Smog over Houston
Sierra Club, joined by Environmental Defense Fund, Environmental Integrity Project, Texas Environmental Justice Advocacy Services, Public Citizen, Environment Texas, and Air Alliance Houston, submitted comments on the proposed 2020 Annual Monitoring Network Plan to the Texas Commission on Environmental Quality (TCEQ) to ask for improved air quality monitoring for dangerous air pollution across the state of Texas. In addition, we requested further opportunities for notice and comment and at least two public hearings in Houston and El Paso on the plan for additional input.
Air quality monitoring is an important tool in understanding the negative effects that pollution has on Texas air quality and every year, TCEQ is required to update its air monitoring plan for the state of Texas. Unfortunately, Texas has never provided the necessary monitoring network to assure that we can determine air quality in our vast state.
We have some of the largest sources of industrial pollution in the country, including the largest known source of sulfur dioxide (SO2) pollution in the country from Luminant’s Martin Lake coal plant in North east Texas; a massive industrial complex along the Gulf Coast; and oil and gas production in West Texas that is largely unmonitored. Air quality monitoring empowers communities with vital information that allows them to take action against big polluting industries, and helps determine what kinds of regulatory and voluntary actions are needed to protect the public’s right to clean air.
“While the coal sector across the country and here in Texas is certainly in decline, burning coal is still a disproportionate source of dangerous pollution that threatens public health,” said Chrissy Mann, Senior Campaign Representative Sierra Club Beyond Coal Campaign. “Texas coal-burning power plants are under-monitored but belch more sulfur pollution than all of the sources in Arkansas, Louisiana, Oklahoma, Arizona, Colorado, Kansas, New Mexico, and Mississippi, combined. In order to protect Texans, as our comments demonstrate, TCEQ must face facts and properly monitor the impacts of the cocktail of pollution pouring out of Texas coal plants.”
A key recommendation in the joint comments filed today was the need to move forward on enhanced particulate matter and volatile organic compound (VOC) air quality monitoring in the Houston area, in part due to concentrated industrial operations and persistent unauthorized emissions. Houston communities face historic and chronic pollution that is little understood because of a lack of air quality data. Areas like the Fifth Ward in Houston are imperiled by excess emissions and yet there are no VOC monitors to determine the extent of the crisis.
“We support the proposal to add PM monitoring to the Houston region, but communities from the Fifth Ward to Manchester to the Ship Channel need more robust action so they are better protected from pollution spewing from neighboring fossil fuel industries,” said Juan Parras, the founding member of Texas Environmental Justice and Advocacy Services (T.E.J.A.S.). “We need TCEQ to open up the process to get more input from Houstonians and hold a public meeting on their plan.
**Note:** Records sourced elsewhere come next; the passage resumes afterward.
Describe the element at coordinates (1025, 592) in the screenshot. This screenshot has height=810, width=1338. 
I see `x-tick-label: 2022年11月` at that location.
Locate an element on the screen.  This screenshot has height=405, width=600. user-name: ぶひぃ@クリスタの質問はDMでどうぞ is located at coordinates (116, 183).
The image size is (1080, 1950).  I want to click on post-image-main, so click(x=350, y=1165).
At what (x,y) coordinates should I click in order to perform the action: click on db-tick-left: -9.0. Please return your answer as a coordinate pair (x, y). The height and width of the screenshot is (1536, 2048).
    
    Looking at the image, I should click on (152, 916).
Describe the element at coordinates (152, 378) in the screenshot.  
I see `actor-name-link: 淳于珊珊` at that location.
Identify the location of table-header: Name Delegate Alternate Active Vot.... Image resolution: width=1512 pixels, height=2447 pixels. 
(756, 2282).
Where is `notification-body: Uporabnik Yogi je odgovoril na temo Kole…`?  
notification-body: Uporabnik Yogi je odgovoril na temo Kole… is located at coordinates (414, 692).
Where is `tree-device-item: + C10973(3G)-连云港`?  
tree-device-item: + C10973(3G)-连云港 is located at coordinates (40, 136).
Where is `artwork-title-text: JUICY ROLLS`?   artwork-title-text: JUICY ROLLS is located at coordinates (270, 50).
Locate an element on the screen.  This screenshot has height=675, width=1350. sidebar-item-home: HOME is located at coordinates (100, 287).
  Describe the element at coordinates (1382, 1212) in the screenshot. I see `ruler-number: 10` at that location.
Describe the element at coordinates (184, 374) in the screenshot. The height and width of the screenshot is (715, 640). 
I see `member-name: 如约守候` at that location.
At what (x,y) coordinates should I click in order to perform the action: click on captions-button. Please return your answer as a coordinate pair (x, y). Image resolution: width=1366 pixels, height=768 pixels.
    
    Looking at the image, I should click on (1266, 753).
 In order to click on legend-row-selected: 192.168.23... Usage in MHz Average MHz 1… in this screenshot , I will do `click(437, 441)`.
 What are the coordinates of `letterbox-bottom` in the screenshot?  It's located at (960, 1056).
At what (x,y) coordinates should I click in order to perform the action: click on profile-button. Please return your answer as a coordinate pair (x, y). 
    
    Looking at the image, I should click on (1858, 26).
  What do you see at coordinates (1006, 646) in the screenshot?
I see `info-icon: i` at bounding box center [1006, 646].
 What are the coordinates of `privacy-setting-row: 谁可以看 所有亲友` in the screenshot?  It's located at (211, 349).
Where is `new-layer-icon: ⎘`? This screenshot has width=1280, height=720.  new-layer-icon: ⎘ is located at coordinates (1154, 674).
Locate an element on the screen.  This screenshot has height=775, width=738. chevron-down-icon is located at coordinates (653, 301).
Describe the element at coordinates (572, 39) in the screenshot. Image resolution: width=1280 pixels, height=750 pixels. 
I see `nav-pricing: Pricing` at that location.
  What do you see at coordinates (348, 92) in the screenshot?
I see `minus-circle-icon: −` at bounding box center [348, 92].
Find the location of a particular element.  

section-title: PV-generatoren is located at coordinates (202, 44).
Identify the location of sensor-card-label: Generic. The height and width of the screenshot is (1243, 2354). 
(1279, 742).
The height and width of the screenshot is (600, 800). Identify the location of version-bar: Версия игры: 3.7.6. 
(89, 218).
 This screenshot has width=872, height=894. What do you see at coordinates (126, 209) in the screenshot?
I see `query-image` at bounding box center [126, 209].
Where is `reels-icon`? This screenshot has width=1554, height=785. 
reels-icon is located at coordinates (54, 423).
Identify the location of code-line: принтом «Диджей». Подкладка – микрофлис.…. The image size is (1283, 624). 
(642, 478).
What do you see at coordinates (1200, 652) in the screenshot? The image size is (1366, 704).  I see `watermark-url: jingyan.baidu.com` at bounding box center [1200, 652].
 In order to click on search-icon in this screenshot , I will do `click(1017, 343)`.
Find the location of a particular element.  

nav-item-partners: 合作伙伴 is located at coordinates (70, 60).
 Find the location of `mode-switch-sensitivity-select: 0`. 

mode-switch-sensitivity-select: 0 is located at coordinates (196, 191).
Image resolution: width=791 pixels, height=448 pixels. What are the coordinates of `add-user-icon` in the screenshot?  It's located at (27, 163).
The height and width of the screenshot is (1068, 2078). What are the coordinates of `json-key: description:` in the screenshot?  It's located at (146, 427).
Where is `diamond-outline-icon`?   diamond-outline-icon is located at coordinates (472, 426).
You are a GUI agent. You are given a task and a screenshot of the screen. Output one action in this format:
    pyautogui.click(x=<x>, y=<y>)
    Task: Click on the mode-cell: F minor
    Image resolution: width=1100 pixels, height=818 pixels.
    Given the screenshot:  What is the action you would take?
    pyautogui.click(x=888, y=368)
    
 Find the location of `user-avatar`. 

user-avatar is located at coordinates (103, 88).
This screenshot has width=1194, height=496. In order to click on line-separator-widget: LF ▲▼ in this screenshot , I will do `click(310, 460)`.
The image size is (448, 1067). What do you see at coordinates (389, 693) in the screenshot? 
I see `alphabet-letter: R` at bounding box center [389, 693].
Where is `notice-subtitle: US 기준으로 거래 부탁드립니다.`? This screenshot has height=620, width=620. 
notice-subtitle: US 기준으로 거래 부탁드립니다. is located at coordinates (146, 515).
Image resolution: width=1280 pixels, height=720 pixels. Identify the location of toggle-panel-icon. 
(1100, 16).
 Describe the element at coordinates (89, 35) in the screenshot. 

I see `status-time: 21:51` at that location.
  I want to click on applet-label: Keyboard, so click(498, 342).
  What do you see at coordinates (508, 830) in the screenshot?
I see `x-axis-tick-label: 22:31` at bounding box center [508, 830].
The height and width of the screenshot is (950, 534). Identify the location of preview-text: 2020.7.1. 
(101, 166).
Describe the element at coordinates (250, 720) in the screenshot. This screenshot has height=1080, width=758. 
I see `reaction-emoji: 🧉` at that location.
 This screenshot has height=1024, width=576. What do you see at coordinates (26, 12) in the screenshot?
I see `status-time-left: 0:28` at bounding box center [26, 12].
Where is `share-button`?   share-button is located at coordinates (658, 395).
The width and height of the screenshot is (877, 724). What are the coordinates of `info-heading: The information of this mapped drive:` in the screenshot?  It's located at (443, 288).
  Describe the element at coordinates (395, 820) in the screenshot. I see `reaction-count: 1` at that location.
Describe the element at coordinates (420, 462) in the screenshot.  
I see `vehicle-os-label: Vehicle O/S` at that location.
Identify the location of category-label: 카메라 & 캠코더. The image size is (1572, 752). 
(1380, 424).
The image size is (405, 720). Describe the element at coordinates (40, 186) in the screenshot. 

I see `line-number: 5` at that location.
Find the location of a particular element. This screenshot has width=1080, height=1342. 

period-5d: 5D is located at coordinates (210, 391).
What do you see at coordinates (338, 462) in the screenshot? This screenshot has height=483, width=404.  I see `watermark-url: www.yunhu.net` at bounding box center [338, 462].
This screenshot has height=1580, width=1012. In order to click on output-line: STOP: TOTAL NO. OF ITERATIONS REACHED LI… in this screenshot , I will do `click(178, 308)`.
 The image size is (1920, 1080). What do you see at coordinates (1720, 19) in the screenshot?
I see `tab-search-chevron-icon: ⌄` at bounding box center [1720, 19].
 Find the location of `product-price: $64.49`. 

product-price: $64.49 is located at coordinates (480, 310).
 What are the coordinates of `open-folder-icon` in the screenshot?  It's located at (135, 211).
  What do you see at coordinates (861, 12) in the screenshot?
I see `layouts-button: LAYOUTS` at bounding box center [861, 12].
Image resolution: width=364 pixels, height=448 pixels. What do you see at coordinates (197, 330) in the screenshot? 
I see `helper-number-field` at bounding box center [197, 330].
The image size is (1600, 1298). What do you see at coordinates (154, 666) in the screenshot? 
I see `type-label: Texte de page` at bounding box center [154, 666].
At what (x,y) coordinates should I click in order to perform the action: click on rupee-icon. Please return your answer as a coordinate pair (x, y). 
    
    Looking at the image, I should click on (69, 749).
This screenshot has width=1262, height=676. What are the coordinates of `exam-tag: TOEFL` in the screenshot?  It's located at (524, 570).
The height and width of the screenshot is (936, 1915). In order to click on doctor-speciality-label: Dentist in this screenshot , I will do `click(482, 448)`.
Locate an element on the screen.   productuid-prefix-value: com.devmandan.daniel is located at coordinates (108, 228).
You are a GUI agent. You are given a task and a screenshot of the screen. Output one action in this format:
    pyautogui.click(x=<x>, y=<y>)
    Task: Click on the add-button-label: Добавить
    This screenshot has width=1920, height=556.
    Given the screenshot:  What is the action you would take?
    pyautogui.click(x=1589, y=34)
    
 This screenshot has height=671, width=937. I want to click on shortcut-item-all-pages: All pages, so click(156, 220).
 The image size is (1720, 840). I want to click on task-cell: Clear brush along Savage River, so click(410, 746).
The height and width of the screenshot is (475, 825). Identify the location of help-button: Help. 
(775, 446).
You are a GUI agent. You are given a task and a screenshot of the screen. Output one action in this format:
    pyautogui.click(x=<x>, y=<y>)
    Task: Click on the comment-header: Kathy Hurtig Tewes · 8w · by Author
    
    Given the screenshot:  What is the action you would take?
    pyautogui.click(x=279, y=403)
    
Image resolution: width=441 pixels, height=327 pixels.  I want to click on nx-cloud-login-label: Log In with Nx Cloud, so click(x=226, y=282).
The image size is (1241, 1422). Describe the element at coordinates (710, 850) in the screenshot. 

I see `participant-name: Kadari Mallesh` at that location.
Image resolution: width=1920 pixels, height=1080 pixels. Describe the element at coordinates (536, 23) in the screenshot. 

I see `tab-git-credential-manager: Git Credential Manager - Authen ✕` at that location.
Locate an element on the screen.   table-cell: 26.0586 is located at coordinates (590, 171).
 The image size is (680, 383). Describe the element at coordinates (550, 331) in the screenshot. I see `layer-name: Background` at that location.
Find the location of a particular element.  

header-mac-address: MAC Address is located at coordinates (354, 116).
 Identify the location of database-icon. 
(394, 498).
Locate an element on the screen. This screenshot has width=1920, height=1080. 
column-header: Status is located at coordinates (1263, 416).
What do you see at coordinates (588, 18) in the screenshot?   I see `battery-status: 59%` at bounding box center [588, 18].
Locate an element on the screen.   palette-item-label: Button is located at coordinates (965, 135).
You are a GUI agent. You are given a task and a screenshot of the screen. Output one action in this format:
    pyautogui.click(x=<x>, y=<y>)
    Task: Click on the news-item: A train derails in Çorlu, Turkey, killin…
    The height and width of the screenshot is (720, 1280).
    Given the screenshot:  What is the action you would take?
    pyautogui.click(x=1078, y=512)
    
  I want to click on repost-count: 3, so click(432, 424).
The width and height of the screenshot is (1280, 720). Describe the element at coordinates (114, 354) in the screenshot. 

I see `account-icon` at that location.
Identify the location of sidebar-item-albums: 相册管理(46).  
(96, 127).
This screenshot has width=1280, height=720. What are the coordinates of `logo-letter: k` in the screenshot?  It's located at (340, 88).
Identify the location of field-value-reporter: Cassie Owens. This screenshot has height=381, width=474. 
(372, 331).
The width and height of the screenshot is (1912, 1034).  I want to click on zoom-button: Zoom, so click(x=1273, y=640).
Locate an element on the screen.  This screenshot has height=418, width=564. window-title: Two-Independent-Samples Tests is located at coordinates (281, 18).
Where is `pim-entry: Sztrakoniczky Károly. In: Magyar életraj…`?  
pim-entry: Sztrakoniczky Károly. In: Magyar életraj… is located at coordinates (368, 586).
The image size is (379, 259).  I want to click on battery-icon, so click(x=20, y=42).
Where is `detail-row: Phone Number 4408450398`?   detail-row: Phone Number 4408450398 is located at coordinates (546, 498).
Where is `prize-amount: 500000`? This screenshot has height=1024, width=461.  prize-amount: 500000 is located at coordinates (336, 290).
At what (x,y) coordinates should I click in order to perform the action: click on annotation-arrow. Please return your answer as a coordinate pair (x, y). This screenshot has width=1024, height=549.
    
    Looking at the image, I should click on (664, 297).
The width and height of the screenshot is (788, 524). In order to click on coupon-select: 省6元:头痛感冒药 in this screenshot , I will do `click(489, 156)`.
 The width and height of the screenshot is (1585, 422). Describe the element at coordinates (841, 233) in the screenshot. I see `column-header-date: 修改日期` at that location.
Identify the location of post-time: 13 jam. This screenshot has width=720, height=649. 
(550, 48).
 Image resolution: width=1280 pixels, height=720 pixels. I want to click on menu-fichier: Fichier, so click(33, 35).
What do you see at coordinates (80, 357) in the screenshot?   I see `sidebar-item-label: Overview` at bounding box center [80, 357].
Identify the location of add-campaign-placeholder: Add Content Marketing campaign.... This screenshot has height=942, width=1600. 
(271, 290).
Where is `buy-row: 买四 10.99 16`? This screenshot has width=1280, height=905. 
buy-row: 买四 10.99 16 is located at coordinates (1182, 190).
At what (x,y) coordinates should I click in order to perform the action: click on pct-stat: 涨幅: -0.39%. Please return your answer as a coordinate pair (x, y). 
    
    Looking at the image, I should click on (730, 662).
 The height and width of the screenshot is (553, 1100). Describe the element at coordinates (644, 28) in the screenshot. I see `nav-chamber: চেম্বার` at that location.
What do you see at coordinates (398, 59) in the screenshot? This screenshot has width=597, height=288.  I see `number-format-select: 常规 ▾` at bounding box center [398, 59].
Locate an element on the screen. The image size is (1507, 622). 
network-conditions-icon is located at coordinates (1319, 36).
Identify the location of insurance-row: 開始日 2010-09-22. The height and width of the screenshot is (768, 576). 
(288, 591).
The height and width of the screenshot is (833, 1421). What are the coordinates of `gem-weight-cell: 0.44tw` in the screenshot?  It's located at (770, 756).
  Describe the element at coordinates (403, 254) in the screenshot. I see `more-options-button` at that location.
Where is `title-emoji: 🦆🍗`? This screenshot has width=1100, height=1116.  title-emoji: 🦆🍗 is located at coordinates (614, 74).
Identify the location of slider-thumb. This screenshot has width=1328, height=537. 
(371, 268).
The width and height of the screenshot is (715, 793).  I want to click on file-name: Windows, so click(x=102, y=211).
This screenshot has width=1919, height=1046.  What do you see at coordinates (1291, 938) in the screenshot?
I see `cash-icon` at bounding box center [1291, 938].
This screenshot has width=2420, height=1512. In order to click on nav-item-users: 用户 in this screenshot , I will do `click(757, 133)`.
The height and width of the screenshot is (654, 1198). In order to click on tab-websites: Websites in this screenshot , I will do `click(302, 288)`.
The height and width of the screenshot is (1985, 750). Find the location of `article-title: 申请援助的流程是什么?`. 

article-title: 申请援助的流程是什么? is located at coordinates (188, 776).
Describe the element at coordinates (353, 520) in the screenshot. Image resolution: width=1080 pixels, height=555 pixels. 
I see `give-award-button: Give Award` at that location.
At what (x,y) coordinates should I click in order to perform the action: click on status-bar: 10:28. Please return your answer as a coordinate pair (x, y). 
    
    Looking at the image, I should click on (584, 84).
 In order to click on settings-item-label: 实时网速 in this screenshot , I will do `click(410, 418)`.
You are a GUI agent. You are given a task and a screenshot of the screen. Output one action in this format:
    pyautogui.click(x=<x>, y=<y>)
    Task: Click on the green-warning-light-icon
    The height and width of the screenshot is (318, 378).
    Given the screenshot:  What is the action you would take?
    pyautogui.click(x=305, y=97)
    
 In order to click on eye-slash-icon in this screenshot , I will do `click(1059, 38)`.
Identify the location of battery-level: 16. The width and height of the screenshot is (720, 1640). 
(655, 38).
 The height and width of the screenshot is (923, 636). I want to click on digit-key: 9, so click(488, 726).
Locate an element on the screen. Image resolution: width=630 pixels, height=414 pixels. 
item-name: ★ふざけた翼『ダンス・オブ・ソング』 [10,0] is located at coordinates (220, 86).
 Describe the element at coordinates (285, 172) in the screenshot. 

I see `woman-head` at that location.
The first step in protecting public health from air pollution is to actually measure air quality.”
Additionally, communities along the Gulf Coast, including in the Corpus Christi area and the Rio Grande Valley, are facing new air quality challenges as oversupply of oil and gas has fueled a refining and petrochemical industry expansion. These communities deserve to know what is in the air too, and comments recommend adding both particulate matter and VOC monitoring in particular in the Portland-Gregory area just north of Corpus Christi, where TCEQ recently authorized massive emissions from the new Exxon-SABIC ethane cracker. While there are significant new emissions, there are no plans to increase air quality monitors to track the pollution.
Staggering sulfur dioxide emissions across Texas pose a serious public health threat that warrants not just enhanced monitoring, but a reconsideration of Texas’ SO2 modeling. The TCEQ must address the lack of monitoring in communities where oil and gas drilling continue to flare and vent air pollution at unprecedented and dangerous levels. West Texas communities know they are exposed to ozone and SO2 pollution but lack air quality data to protect their health and to require stronger protections from polluting industries. In fact, only two monitors - one particulate matter monitor in Odessa and one SO2 monitor in Big Spring -- currently exist, and TCEQ appears to have no plans to expand SO2, PM and ozone monitoring in West Texas despite the vast truck traffic, flares and oil and gas drilling occuring in the region.
“The Railroad Commission of Texas has not just ignored air pollution in West Texas for decades- they’ve been encouraging it. Their decision over the last 10 years to allow endless permits to flare hundreds of thousands of metric tons of gas every day is just one instance of condoning pollution,” said Cyrus Reed, Sierra Club Lone Star Chapter Interim Director. “But we will not let this go on unchecked. There is a desperate need for more monitoring of sulfur dioxide and ozone pollution in West Texas.